- Court: United States District Court for the District of Columbia
- Full case name: Toumazou et al v. Republic of Turkey et al Toumazou et al v. Turkish Republic of Northern Cyprus

Court membership
- Judge sitting: Paul L. Friedman

Keywords
- Greek Cypriot diaspora, TRNC Representative Offices in the United States, HSBC Bank USA, Eleni Foka.

= Toumazou v. Republic of Turkey =

2010 class action lawsuit in the US

Toumazou et al. v. Republic of Turkey et al., was a class action suit by Greek Cypriots and others against the TRNC Representative Offices in the United States and HSBC Bank USA. Turkey was dropped as defendant on 16 February 2010 and the lawsuit name was subsequently revised to Toumazou et al. v. Turkish Republic of Northern Cyprus. The TRNC Representative Offices are a commercial entity because the United States does not formally recognise the Turkish Republic of Northern Cyprus. The staff of the Representative Offices do not have diplomatic visas and only operate within the United States using business visas. Tsimpedes Law in Washington DC sued for "the denial of access to and enjoyment of land and property held in the north". The lawsuit, originally initiated by Cypriots displaced during the Turkish invasion of Cyprus in 1974, was joined by non-Cypriots who paid for but have never been given legal title to properties that they have purchased.

==Participation==
More than 100 people living in the United States, the United Kingdom, Cyprus and Greece filed to participate in this class action. Foreign nationals and foreign organizations are legally allowed to sue in American courts. The municipality of Karavas, as well as Eleni Foka, the primary school teacher who had sued Turkey at the European Court of Human Rights for violating her human rights, also joined the suit.

==Historical context==
When the Republic of Turkey invaded the Republic of Cyprus in 1974 many thousands of Cypriots were displaced from their homes and their land and have since been prevented from enjoying their use.

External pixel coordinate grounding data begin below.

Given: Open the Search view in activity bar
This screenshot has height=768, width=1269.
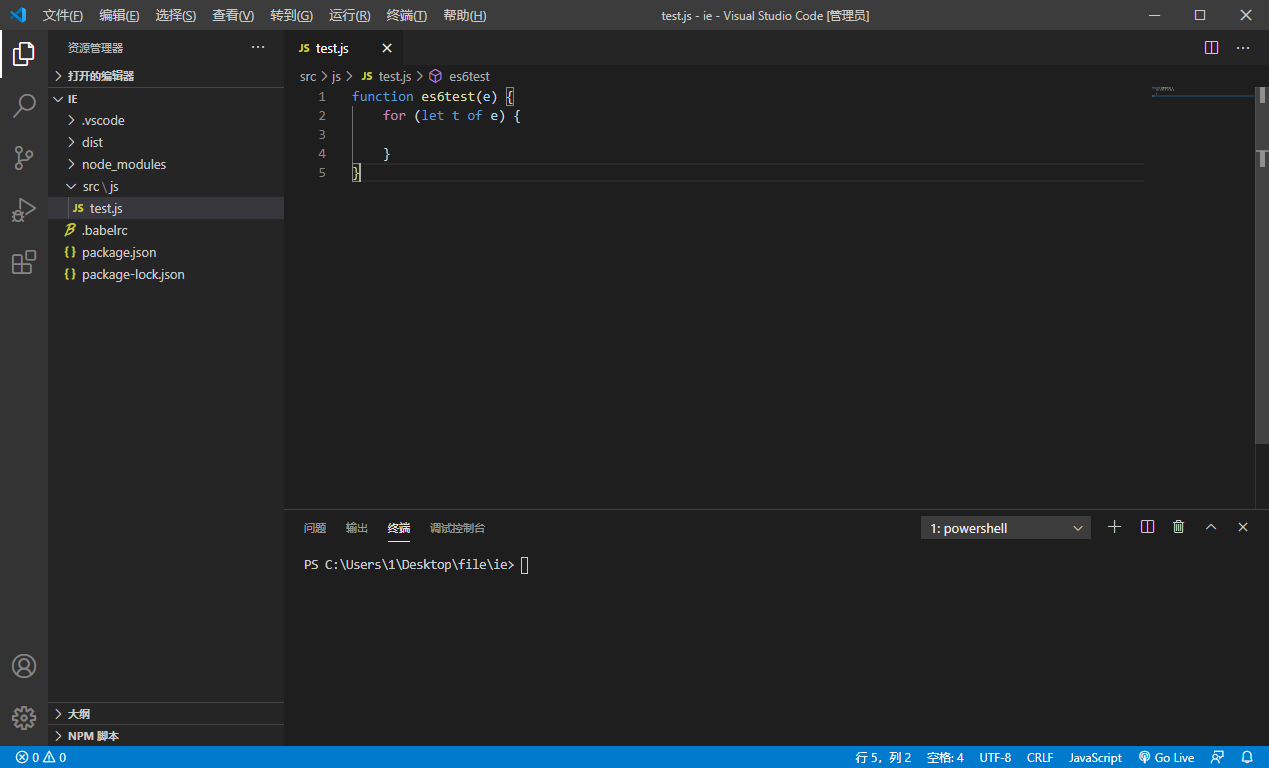Looking at the screenshot, I should tap(24, 106).
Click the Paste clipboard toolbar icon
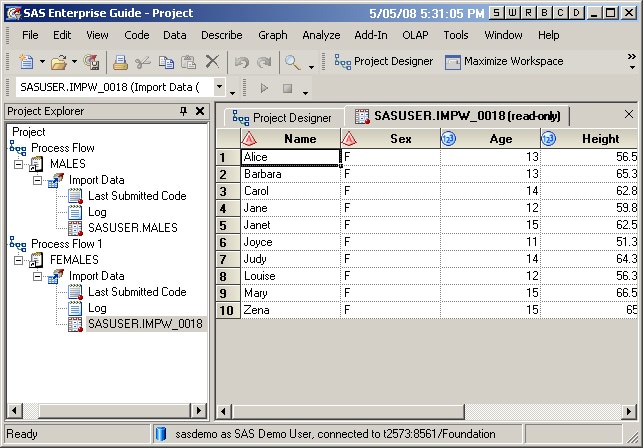643x448 pixels. [x=188, y=62]

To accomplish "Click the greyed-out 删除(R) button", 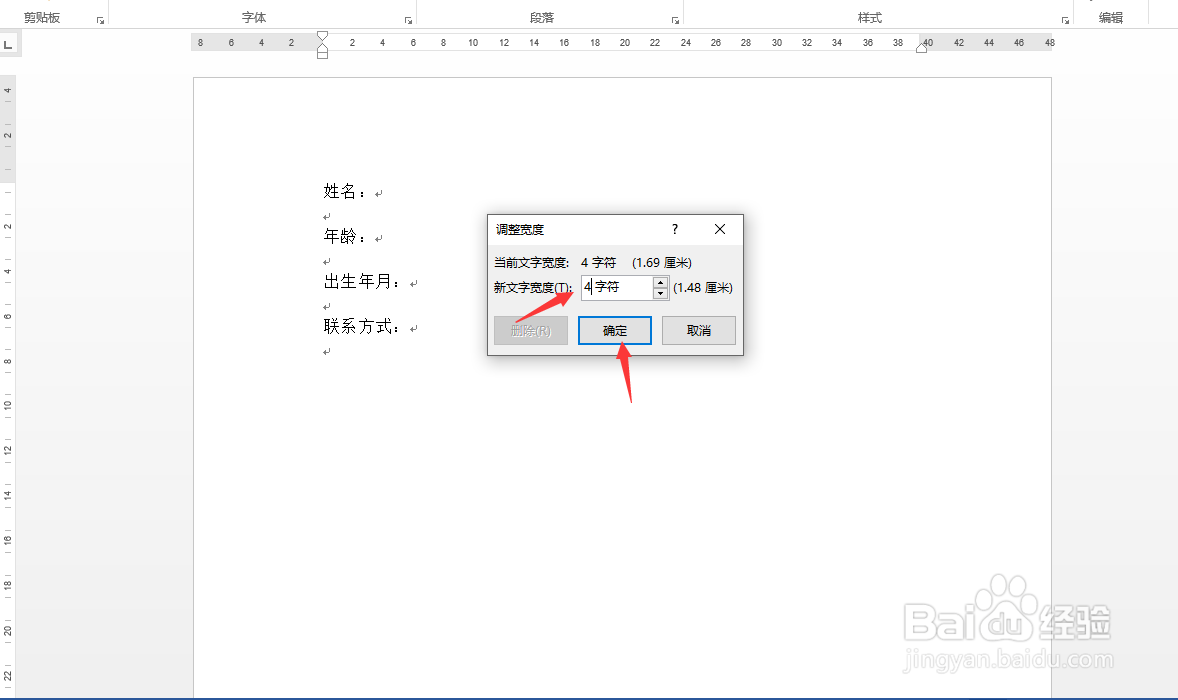I will pos(530,330).
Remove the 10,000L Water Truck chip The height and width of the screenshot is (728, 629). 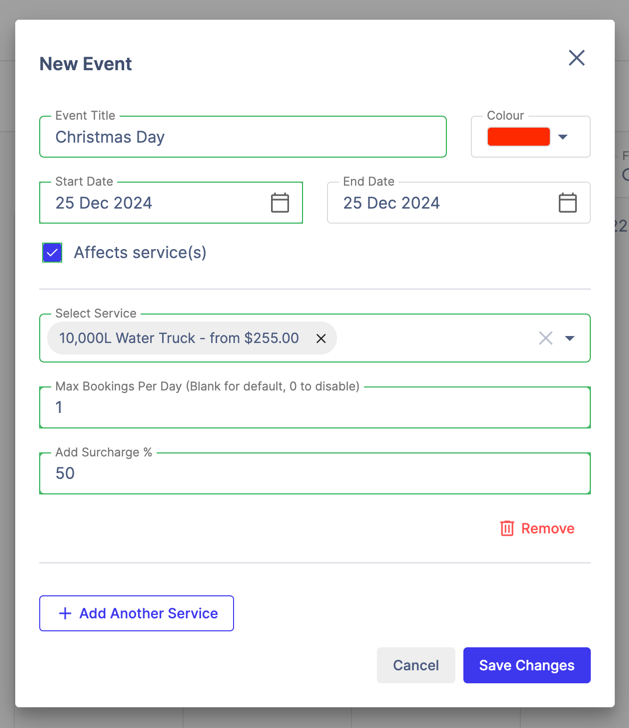pos(321,339)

Since 1974, homes have been built on land that is still owned by displaced Cypriots and those new homes have been sold to buyers, who may not have known that the land that the homes were built on was still owned by displaced Cypriots.

==Parties==
===Plaintiffs===
The plaintiffs were Michalis Toumazou, Nicolas Kantzilaris, and Maroulla Tompazou. The class action was to be brought on behalf of all displaced Cypriots, and others, who are victims of alleged property crimes committed by the commercial entity called the TRNC (representing the Turkish Republic of Northern Cyprus, a country which is not recognized by the United States) and HSBC Bank USA's participation in the alleged laundering of funds for that commercial entity. Originally initiated by displaced Cypriots from the Turkish invasion of Cyprus in 1974, the class action was joined by Sandra Kocinski, Pat Clarke, and Suz Latchford who paid for but have never been given legal title to the villas that they purchased.

===Defendants===
The named defendants were HSBC Bank USA, N.A., HSBC Group, HSBC Holdings PLC, Mehmet Ali Talat, and TRNC. Turkey was dropped as defendant on 16 February 2010 and the lawsuit name was subsequently revised to Toumazou et al v. Turkish Republic of Northern Cyprus.

==Decision==
On 30 September 2014, the court dismissed the case with prejudice for lack of jurisdiction.